Source extract Start Marker

CAR T currently only works against blood cancer and the recurrence rate is high
CAR T-cells are a form of cell therapy that is produced by genetically modifying a synthetic receptor (chimeric antigen receptor) on the patient's T cells (chimeric antigen receptor; CAR). The receptor is tailored to have a high accuracy against a single tumour antigen – a molecule that is visible on the surface of the cancer cell – and helps the T-cell to find, bind to and kill the cancer cell.
CAR T treatments have made it possible to cure cancers that were previously incurable, but the six treatments approved so far only work on different hematological cancers – in the blood, lymphatic system and bone marrow. Despite the advances that have been made in the field of treatment, around 50 percent of patients affected by haematological cancers still die.
Until now, it has not been possible to develop effective treatments for solid tumors, mainly for two reasons:
1) The tumor develops an immunosuppressive microenvironment
As the tumour grows, an immunosuppressive zone is formed, which includes thread-like connective tissue and anti-inflammatory signalling molecules. This microenvironment constitutes both a physical and biochemical obstacle for the body's immune cells, which means that they cannot reach the cancer cells or activate other parts of the immune system.
2) The tumor cancer cells express different tumor antigens
The cancer cells in the tumour present themselves to the immune system via a large number of different tumour antigens. In order to create an effective attack on the tumour, the immune system must be able to accumulate a large number of immune cells that bind to all types of tumour antigens and kill all cancer cells. This effect is difficult to achieve with the help of CAR T-cells alone, as the treatment is based on the synthetic receptor binding to only a single tumor antigen. If not all cancer cells are killed during treatment, there is a risk that the surviving cancer cells will form a new, more treatment-resistant tumour.
Elicera Therapeutics has developed iTANK (immunotherapies activated with NAP for efficient killing) – a patented genetic engineering method to broaden the areas of application for CAR T-cells. The method makes it possible to influence the microenvironment in solid tumors, activate a strong immune response and develop a long-term immunological memory against multiple tumor antigen targets, which prevents cancer recurrence. Read more under the section Technology.
Oncolytic viruses are designed to selectively infiltrate and kill tumor cells while leaving the normal cells intact and at the same time induce a potent anti-tumoral T cell response.

Source extract End Marker
Excerpted data Start Marker

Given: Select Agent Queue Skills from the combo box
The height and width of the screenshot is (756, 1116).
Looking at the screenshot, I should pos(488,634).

Excerpted data End Marker
Excerpted data Start Marker

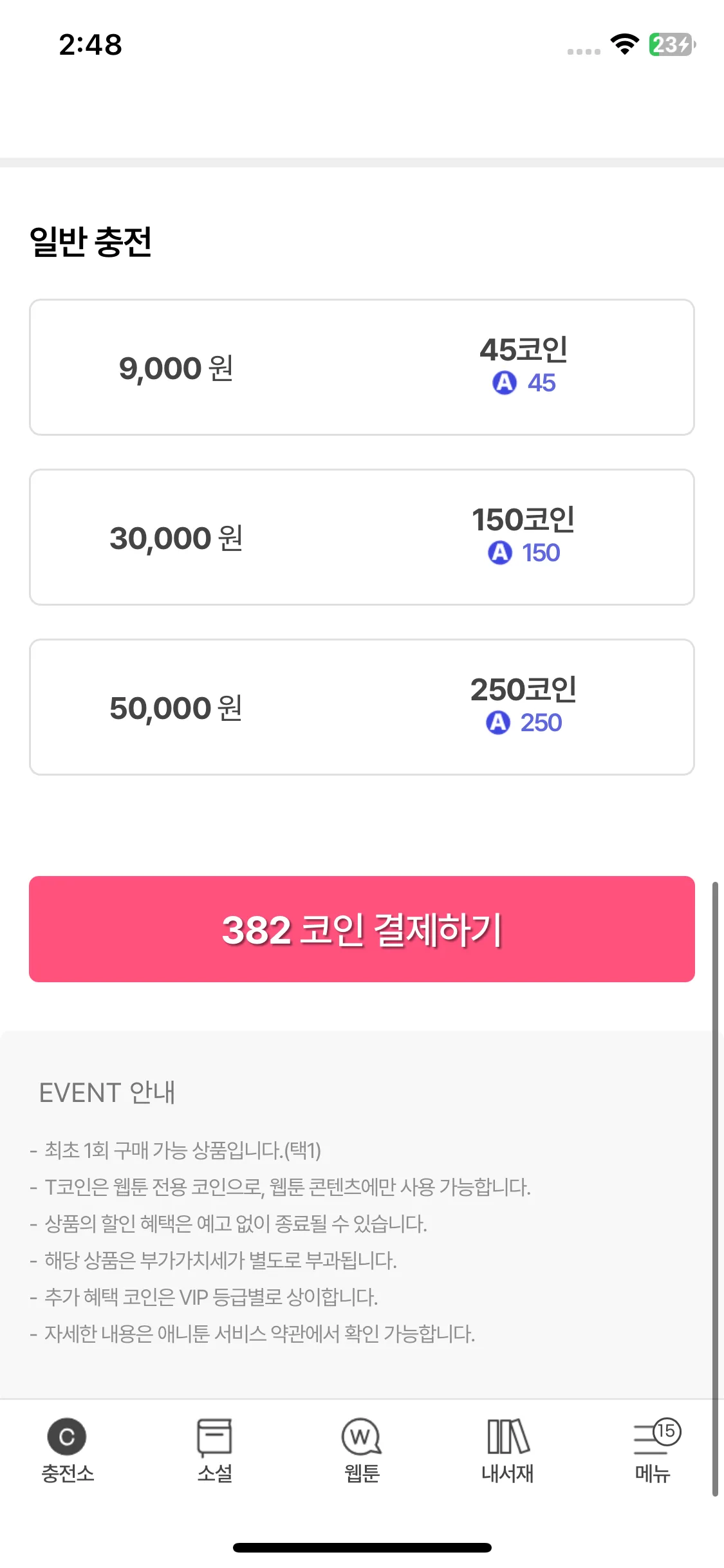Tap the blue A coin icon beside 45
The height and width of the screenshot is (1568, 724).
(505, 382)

Excerpted data End Marker
Excerpted data Start Marker

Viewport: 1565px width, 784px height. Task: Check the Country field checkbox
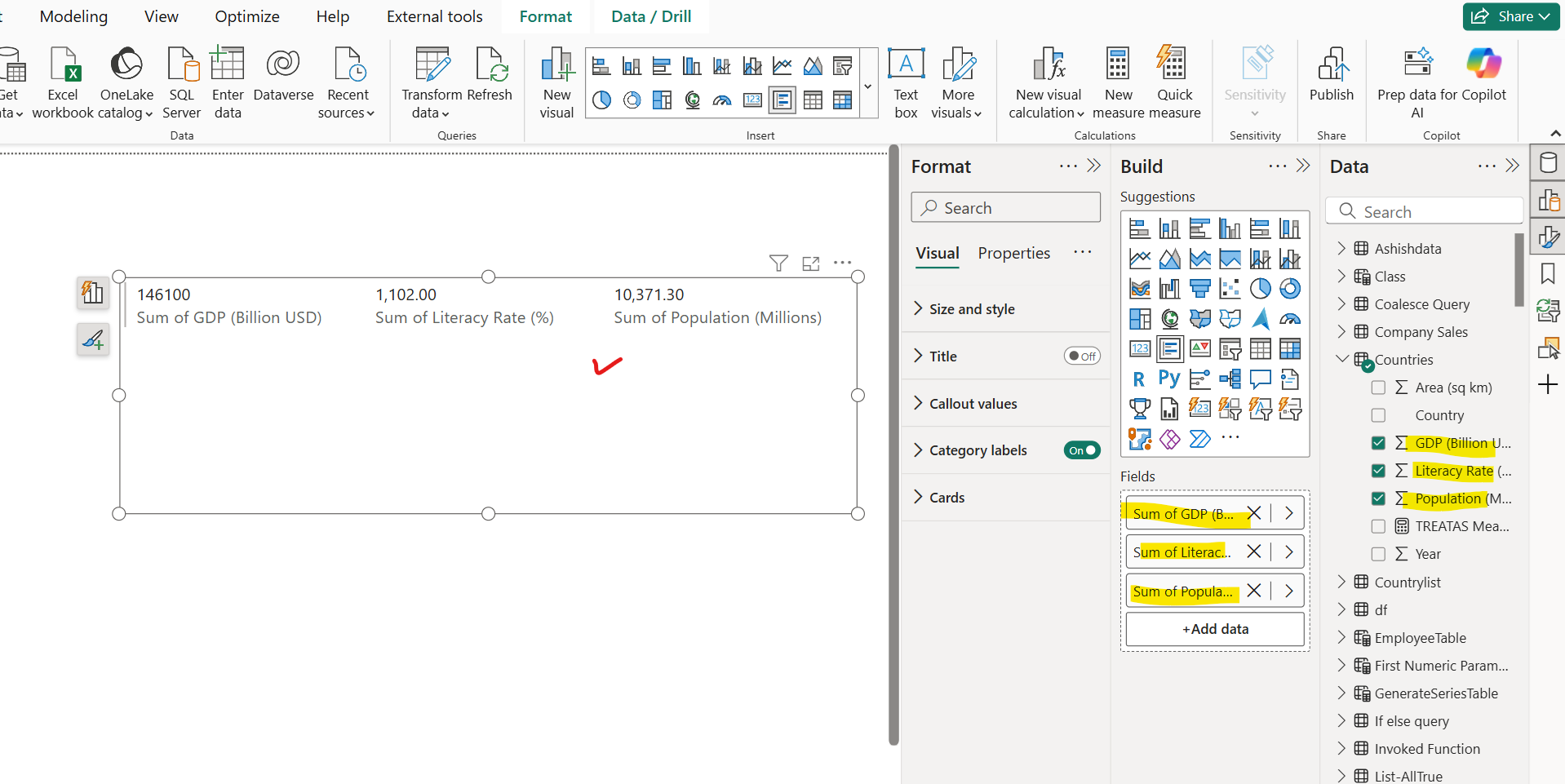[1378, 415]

Excerpted data End Marker

### List of tasks:
**1.** According to the CAR T passage, how many CAR T treatments have been approved so far?
**2.** Quote everything in the CAR T passage from "CAR T currently" down to "cancers still die.".
Use only the CAR T passage.

### Task-by-task results:
**1.** Six.

**2.**
CAR T currently only works against blood cancer and the recurrence rate is high
CAR T-cells are a form of cell therapy that is produced by genetically modifying a synthetic receptor (chimeric antigen receptor) on the patient's T cells (chimeric antigen receptor; CAR). The receptor is tailored to have a high accuracy against a single tumour antigen – a molecule that is visible on the surface of the cancer cell – and helps the T-cell to find, bind to and kill the cancer cell.
CAR T treatments have made it possible to cure cancers that were previously incurable, but the six treatments approved so far only work on different hematological cancers – in the blood, lymphatic system and bone marrow. Despite the advances that have been made in the field of treatment, around 50 percent of patients affected by haematological cancers still die.